_Set problem_
Copy the entries starting at the line that contains "This screenshot has height=471, width=900." and ending at the line that contains "coord(28,337)", swapping "star" for "bookmark" and leaving everything else unchanged. Leave the pictures out of your answer.

_Given data_
──────

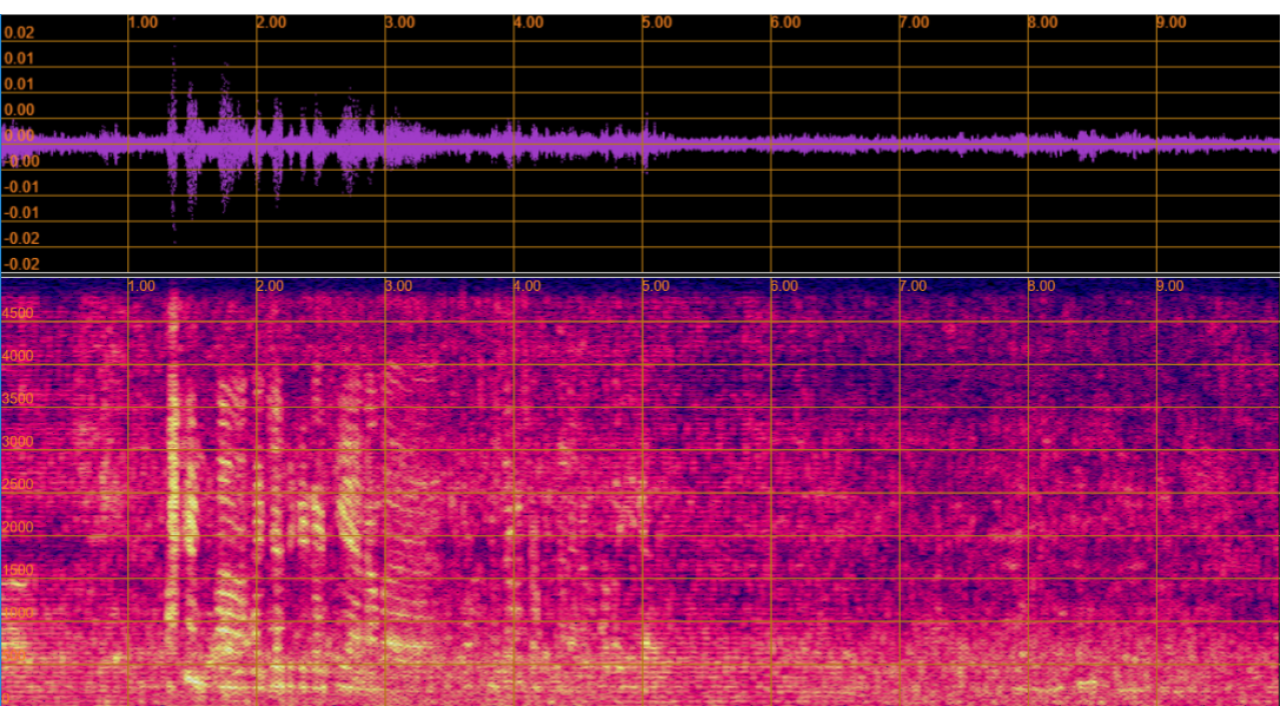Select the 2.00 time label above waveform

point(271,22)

──────

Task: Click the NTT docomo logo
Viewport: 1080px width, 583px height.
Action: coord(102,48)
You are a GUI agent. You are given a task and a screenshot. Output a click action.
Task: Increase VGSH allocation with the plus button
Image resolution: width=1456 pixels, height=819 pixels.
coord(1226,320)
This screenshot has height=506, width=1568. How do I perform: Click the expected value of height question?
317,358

──────

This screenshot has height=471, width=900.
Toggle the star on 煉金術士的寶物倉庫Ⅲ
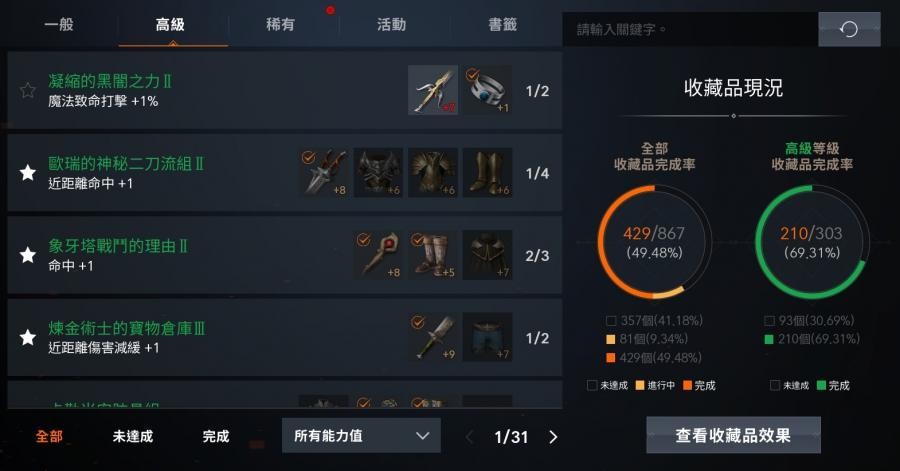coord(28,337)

──────

_Answer to this task_
This screenshot has height=471, width=900.
Toggle the bookmark on 煉金術士的寶物倉庫Ⅲ
coord(28,337)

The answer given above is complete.